◆ TASK TO COMPLETE
Retype everything from the line containing "Click the temperature data point for January" down to the line containing "Looking at the screenshot, I should 300,175." in the listing below, both included.

◆ ITEMS
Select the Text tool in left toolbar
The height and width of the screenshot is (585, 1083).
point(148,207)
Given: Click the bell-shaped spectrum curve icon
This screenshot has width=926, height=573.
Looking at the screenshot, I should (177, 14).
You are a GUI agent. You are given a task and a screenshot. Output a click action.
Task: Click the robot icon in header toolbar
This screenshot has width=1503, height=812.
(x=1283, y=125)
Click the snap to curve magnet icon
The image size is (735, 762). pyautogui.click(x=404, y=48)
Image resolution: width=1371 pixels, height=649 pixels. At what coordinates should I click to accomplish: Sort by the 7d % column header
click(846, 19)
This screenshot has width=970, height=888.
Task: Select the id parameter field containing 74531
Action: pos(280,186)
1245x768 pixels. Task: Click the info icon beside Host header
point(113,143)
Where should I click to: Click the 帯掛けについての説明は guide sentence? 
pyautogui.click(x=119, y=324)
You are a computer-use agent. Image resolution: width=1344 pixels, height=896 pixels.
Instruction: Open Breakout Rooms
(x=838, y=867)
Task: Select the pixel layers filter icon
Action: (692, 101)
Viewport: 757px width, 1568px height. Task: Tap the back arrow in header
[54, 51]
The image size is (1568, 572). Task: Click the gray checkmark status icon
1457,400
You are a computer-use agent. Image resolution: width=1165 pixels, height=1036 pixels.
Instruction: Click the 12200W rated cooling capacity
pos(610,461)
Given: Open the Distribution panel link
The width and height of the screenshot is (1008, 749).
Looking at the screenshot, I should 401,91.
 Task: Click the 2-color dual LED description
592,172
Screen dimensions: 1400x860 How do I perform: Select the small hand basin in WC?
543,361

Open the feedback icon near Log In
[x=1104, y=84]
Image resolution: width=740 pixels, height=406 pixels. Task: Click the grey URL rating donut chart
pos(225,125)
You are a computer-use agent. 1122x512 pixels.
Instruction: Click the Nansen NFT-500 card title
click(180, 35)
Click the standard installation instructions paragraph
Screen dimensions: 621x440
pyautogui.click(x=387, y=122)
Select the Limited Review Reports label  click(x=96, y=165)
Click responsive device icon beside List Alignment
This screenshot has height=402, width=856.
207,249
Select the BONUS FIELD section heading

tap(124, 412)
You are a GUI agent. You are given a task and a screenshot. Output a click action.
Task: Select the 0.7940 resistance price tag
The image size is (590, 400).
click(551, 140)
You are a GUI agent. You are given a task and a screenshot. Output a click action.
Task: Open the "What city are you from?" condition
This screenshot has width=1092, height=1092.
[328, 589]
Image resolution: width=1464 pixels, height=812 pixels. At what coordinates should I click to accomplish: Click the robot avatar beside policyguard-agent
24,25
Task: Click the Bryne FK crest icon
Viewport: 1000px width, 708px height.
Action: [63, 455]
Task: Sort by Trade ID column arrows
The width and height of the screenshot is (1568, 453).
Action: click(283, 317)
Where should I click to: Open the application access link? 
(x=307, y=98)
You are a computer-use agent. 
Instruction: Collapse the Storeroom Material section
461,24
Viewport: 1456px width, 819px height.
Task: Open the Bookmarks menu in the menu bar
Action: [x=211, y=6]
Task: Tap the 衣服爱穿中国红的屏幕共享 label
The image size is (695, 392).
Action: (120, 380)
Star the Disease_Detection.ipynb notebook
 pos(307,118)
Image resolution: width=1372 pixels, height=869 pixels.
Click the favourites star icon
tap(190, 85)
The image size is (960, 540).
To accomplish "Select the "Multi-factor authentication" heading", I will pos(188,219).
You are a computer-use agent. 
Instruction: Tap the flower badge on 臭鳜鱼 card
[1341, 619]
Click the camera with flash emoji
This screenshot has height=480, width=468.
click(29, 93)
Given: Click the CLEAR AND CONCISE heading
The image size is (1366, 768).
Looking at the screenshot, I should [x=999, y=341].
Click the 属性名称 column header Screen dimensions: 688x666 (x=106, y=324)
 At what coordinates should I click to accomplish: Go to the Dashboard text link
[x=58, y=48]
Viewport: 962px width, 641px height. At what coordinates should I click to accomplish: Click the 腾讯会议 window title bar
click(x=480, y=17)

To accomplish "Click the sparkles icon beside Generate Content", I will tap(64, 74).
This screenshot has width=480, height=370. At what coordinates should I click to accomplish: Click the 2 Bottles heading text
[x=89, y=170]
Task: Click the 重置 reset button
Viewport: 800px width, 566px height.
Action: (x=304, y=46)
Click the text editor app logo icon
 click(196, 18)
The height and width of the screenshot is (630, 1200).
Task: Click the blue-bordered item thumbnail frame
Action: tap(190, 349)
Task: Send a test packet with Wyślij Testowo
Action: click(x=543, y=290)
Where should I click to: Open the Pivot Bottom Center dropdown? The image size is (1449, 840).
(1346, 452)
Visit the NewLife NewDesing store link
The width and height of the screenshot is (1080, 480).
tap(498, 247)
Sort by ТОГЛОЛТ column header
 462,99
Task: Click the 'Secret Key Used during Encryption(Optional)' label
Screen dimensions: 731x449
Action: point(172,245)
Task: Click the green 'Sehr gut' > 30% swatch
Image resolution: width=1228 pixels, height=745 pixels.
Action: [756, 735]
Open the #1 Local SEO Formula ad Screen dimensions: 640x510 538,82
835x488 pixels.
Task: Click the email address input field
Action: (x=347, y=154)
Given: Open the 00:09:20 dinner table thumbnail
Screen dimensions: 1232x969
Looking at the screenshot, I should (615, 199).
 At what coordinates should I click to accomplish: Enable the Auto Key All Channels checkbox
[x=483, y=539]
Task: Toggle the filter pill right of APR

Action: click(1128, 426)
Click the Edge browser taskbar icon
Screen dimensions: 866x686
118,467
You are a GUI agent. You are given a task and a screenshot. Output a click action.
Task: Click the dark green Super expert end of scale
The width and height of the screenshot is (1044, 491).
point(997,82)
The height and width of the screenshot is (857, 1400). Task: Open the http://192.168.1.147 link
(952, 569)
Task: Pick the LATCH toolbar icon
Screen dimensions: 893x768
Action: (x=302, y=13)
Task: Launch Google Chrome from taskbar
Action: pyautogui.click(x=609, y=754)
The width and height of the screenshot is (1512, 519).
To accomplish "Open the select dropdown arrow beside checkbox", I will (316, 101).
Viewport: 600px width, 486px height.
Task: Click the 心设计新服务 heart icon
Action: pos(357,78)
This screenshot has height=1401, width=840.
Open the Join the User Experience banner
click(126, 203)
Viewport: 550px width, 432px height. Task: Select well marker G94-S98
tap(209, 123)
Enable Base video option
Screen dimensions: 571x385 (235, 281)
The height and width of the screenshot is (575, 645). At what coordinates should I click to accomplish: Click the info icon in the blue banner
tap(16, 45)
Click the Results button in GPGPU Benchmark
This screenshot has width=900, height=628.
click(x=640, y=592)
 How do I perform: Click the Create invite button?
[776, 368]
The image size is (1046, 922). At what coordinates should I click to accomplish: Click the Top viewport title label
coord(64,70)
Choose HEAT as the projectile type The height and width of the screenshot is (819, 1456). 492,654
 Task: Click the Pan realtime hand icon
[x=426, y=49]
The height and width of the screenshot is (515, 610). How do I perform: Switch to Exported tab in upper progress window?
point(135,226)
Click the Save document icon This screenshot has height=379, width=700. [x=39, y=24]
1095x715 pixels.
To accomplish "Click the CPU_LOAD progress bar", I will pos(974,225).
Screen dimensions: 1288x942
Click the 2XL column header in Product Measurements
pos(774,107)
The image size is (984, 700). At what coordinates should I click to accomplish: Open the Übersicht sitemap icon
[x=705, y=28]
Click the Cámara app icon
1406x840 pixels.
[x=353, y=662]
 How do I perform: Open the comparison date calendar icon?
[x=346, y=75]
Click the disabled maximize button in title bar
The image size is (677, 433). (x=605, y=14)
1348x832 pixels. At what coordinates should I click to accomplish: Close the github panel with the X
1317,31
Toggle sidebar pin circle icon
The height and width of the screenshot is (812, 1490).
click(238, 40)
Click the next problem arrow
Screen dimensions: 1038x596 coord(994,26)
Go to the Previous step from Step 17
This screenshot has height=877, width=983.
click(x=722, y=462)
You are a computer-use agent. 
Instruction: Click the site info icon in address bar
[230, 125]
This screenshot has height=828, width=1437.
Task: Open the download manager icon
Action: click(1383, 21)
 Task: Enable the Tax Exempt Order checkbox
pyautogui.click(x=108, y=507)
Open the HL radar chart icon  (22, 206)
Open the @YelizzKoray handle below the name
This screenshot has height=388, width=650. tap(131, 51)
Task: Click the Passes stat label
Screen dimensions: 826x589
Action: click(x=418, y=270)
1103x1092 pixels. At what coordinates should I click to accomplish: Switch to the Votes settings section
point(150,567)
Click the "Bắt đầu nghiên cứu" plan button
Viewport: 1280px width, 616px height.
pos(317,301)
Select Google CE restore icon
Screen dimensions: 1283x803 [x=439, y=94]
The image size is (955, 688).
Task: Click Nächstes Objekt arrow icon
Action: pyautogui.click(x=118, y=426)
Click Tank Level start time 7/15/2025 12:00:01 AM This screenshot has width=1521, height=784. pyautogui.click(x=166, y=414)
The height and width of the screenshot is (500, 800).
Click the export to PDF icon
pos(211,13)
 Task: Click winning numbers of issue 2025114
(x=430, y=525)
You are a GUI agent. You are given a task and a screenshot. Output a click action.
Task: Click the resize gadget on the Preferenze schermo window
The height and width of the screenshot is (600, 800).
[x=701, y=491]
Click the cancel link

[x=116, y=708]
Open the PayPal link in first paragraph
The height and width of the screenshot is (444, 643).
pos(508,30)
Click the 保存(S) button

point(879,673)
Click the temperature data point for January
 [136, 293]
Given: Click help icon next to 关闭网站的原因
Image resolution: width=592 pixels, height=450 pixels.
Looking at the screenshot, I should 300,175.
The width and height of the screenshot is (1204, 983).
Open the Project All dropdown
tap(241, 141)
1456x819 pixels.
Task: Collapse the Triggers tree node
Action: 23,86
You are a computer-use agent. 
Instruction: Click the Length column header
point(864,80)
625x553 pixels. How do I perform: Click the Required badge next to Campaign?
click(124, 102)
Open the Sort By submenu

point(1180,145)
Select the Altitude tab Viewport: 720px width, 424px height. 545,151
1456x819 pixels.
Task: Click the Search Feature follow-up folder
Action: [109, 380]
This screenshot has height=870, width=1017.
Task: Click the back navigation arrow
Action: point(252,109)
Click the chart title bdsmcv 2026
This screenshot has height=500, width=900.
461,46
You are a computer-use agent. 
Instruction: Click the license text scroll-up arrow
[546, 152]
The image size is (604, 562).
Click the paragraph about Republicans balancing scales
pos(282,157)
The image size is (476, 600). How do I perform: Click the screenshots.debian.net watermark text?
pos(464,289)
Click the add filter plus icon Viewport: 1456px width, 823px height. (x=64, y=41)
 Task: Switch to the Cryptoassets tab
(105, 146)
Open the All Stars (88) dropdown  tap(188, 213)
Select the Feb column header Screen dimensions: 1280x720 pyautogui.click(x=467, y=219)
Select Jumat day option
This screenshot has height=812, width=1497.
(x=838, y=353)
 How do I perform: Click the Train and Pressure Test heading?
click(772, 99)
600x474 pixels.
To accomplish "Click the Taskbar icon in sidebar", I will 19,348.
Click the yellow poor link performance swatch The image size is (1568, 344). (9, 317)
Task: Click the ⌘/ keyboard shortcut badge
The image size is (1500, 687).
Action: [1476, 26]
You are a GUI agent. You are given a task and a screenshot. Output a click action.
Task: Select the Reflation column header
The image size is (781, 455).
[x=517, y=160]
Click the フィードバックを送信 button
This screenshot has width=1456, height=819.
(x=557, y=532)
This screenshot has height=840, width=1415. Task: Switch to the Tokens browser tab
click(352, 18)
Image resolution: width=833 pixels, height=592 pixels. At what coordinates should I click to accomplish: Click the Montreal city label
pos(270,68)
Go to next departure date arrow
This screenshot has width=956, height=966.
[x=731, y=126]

◆ SOLUTION TO THIS TASK
Click the temperature data point for January
 [136, 293]
Given: Click help icon next to 关闭网站的原因
Image resolution: width=592 pixels, height=450 pixels.
Looking at the screenshot, I should 300,175.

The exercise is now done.